To derive a POD for MRL derivation, BMD modeling was conducted using data for depressed humoral immunity from the female cynomolgus monkeys (Tryphonas et al. 2001). All continuous variable models in the EPA Benchmark Dose Software (Version 2.1.1) were fit to the mean anti-SRBC (IgM) titre data at week 1 post-immunization at treatment week 44; the modeled data are presented in Table A-3 of Appendix A. A default benchmark response (BMR) of 1 standard deviation (1SD) from the control mean was selected in the absence of a toxicological rationale for selecting an alternative BMR. As discussed in detail in Appendix A, the polynomial and power models converged on the linear model and provided identical fit to the data. These models predicted BMD1SD and BMDL1SD values of 0.34 and 0.22 mg/kg/day, respectively. The BMDL1SD of 0.22 mg/kg/day was divided by an uncertainty factor of 100 (10 for interspecies extrapolation and 10 for human variability). The resulting intermediate-duration oral MRL is 0.002 mg/kg/day.

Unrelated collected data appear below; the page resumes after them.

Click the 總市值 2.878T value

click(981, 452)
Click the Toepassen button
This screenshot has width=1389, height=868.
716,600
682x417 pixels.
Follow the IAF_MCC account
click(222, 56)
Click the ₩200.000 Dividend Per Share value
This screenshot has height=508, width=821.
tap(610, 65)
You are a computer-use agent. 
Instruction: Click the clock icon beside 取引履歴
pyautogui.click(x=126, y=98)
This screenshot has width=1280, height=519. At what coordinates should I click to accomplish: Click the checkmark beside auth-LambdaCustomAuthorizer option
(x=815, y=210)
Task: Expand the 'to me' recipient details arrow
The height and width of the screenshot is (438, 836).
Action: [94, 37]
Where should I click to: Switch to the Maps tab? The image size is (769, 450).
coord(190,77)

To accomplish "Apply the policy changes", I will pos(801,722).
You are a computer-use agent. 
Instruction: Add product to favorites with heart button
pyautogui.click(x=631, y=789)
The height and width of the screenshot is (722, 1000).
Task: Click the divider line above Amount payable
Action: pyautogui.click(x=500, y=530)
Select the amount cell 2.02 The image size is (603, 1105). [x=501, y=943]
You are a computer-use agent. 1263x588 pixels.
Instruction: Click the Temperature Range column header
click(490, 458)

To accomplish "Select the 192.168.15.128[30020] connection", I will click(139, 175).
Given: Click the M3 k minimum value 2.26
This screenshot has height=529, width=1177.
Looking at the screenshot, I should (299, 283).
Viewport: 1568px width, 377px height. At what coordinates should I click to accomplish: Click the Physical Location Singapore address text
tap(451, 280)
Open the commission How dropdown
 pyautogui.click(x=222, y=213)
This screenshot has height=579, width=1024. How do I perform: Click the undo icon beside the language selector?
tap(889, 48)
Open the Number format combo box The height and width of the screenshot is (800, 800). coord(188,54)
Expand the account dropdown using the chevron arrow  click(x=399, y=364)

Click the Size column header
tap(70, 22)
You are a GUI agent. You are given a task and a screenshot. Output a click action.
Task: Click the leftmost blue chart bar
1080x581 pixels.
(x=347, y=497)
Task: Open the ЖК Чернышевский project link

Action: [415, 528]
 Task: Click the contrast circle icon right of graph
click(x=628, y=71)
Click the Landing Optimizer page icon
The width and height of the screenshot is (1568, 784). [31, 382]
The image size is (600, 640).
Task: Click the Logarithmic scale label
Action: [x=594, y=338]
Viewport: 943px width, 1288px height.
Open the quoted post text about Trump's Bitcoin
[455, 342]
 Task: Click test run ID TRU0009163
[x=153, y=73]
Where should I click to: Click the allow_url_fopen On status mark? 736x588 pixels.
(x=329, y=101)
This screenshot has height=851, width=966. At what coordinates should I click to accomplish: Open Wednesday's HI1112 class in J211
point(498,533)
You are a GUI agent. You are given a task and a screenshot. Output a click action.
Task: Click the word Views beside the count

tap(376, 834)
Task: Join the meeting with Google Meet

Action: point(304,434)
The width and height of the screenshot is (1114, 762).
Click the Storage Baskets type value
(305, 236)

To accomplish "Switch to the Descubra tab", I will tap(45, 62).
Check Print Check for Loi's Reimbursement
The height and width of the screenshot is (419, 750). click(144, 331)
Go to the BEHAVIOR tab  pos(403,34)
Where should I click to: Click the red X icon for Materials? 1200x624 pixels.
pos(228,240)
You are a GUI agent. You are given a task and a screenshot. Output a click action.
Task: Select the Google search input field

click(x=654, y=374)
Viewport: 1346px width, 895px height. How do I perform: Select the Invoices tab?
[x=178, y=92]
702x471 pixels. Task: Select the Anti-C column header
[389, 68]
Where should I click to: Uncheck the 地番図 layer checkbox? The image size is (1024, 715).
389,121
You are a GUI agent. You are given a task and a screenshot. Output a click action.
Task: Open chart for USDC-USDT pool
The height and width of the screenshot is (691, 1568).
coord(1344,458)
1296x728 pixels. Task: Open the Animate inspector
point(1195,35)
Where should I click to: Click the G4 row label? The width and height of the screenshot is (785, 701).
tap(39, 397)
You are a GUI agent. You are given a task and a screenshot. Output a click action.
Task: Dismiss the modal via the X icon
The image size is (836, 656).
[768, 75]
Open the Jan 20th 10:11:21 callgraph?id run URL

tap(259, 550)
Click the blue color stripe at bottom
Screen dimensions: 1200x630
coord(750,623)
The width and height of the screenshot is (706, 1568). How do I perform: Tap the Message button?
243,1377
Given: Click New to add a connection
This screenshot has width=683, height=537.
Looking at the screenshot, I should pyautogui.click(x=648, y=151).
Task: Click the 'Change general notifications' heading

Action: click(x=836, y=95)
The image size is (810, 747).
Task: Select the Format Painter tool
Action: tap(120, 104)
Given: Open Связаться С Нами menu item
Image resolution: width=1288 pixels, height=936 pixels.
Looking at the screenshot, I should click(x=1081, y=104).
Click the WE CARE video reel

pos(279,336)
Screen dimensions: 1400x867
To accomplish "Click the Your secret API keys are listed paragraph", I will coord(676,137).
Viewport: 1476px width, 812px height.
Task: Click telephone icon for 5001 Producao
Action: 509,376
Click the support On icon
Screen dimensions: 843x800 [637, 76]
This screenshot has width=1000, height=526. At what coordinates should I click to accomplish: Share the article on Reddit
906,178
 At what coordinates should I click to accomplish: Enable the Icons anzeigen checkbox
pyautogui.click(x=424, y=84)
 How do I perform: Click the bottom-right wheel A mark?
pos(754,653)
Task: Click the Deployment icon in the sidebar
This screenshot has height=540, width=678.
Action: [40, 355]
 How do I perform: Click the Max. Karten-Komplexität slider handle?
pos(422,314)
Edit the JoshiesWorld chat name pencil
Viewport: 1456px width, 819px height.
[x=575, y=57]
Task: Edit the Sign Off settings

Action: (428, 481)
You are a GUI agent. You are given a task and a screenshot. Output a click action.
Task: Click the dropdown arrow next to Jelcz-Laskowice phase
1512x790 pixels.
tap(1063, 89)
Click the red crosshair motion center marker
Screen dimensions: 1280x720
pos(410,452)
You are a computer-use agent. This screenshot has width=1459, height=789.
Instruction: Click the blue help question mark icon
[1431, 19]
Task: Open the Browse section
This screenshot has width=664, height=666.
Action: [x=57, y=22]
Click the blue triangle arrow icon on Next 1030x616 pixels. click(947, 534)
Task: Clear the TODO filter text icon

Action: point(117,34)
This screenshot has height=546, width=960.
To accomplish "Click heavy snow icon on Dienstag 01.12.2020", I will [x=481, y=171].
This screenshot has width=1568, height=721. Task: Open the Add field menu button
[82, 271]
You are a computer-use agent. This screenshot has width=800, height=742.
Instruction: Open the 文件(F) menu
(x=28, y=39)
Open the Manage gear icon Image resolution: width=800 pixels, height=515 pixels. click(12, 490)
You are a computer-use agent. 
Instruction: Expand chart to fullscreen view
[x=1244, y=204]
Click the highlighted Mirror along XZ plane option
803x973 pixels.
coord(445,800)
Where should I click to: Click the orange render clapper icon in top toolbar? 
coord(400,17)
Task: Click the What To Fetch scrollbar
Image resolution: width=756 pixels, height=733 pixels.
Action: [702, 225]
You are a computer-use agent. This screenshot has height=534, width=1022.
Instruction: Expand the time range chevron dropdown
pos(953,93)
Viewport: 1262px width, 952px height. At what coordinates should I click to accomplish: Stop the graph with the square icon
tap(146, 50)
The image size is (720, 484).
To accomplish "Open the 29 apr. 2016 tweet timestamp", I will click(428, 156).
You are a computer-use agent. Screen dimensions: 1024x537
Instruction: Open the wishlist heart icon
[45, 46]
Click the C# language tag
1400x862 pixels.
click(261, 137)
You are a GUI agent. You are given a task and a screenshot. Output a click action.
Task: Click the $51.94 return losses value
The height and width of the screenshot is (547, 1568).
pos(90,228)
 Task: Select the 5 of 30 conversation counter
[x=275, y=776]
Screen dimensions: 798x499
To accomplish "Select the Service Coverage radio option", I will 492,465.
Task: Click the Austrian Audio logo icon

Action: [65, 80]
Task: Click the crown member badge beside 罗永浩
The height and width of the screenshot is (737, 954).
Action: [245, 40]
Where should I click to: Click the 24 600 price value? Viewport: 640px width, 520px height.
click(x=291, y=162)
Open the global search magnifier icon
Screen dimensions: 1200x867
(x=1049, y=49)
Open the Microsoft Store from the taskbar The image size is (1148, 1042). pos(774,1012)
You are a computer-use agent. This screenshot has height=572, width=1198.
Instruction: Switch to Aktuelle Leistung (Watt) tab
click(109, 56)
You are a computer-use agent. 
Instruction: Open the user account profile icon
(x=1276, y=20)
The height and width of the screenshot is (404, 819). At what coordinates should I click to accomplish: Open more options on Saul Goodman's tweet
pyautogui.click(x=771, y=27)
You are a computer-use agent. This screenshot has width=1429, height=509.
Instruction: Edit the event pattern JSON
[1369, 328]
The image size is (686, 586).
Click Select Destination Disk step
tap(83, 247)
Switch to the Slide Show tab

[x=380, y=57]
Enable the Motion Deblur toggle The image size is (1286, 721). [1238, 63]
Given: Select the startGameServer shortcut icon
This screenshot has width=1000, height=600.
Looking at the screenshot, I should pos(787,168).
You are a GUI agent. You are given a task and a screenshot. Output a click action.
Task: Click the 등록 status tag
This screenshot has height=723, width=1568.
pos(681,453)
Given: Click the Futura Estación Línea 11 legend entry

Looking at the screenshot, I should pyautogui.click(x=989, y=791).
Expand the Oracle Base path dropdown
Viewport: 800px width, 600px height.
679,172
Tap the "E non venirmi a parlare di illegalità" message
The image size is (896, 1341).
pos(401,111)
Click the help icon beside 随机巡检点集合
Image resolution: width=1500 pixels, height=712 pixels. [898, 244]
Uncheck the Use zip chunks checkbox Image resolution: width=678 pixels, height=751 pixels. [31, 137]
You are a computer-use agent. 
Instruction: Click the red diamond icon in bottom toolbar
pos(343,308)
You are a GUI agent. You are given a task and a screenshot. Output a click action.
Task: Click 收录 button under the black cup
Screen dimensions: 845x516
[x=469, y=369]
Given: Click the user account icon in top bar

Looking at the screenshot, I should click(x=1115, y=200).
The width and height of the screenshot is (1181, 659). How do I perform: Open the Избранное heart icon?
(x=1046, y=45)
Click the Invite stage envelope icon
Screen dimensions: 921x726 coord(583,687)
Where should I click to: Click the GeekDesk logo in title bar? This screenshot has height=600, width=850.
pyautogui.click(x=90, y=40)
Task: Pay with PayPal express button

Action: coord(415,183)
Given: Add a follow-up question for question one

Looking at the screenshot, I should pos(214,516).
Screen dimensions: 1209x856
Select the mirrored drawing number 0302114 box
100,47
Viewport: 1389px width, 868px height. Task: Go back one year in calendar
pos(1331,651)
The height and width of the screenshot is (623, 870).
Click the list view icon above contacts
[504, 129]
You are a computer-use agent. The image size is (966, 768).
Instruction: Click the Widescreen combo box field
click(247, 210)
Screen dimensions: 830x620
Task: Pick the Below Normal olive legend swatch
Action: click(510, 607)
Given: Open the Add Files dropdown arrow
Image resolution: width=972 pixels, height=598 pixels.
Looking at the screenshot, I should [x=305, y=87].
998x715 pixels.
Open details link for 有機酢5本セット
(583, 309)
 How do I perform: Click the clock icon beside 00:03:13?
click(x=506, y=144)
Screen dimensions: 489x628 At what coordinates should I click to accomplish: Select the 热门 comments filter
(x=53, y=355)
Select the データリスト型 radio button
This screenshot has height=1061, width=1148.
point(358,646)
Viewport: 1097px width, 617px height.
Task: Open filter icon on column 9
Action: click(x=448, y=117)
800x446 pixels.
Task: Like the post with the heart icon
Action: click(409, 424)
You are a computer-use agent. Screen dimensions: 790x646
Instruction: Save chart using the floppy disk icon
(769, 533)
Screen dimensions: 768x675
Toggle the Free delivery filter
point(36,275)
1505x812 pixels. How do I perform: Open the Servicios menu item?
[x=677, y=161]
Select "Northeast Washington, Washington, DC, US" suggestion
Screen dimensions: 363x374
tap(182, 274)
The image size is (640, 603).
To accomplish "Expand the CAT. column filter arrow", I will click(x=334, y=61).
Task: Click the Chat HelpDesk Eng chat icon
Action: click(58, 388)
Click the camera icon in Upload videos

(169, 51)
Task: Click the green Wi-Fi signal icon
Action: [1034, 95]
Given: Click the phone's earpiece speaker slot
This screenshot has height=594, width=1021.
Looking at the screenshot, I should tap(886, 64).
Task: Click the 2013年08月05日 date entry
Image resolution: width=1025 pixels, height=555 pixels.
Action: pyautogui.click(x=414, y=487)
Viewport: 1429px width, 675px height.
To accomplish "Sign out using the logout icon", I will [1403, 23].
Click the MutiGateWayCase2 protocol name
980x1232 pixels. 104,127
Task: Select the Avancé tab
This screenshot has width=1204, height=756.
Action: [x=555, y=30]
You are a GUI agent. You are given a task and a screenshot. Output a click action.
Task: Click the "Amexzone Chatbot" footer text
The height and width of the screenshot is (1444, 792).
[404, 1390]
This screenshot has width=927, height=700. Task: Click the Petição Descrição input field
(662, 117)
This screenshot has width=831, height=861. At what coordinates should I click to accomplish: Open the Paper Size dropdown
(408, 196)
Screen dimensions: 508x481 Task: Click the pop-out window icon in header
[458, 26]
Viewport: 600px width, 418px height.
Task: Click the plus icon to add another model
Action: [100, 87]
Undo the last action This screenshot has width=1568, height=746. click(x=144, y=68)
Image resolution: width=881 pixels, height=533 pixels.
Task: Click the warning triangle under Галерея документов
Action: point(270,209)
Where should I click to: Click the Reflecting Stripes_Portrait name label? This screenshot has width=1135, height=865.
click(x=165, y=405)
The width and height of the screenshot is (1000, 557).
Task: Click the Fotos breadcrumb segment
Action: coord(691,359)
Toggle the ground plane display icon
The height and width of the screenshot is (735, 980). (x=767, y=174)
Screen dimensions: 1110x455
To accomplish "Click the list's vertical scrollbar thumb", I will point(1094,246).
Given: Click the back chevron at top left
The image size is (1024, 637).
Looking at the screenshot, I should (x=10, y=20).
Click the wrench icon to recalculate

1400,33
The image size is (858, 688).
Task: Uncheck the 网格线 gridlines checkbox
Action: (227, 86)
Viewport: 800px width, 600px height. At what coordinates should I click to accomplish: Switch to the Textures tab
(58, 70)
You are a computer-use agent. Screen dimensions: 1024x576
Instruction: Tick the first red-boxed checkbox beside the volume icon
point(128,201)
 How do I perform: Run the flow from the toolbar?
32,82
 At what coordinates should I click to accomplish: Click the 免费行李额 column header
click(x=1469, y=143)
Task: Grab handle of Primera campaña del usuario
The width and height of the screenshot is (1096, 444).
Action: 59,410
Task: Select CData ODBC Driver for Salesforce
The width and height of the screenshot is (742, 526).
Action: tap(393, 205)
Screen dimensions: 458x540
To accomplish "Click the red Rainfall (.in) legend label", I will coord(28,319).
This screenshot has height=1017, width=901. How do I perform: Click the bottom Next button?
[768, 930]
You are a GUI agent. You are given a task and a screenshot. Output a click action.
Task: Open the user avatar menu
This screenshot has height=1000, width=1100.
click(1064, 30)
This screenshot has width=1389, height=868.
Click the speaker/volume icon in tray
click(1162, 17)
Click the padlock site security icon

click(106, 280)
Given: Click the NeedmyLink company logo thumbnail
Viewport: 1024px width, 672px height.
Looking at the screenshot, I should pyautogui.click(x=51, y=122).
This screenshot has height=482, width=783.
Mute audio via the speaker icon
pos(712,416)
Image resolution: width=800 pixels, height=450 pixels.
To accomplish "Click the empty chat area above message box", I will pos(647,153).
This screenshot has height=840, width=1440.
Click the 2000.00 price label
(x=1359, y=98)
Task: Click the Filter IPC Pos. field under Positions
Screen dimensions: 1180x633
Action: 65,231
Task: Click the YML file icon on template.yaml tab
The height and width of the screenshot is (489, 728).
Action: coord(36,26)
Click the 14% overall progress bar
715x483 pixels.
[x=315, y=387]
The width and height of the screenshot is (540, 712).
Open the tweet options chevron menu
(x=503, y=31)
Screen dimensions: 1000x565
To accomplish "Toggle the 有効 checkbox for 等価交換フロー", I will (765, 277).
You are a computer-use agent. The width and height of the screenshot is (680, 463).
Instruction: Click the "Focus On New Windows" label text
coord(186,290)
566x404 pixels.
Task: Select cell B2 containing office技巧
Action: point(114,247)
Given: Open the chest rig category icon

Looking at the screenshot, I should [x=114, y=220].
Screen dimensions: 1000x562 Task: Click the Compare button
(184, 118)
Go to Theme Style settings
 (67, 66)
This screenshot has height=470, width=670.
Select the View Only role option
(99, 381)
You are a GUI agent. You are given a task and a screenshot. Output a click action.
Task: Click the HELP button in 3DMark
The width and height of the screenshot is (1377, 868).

A chronic-duration oral MRL was not derived for toxaphene for the following reasons:

  1. No human studies were located regarding the effects of chronic-duration oral exposure totoxaphene.
  2. A study designed to assess the effect of toxaphene on the immune system of cynomolgus monkeys identified a LOAEL of 0.4 mg/kg/day for decreased anti-SRBC IgM response during intermediate-duration oral exposure (<52 weeks) that is lower than the LOAEL of 0.8 mg/kg/day for decreased anti-TT response to chronic-duration oral exposure (testing initiated after 53 weeks of treatment).
  3. Toxaphene doses used in chronic duration oral toxicity studies in rats and mice (NCI 1979) were 2 orders of magnitude higher than doses eliciting immunological effects in cynomolgus monkeys treated for intermediate and chronic durations.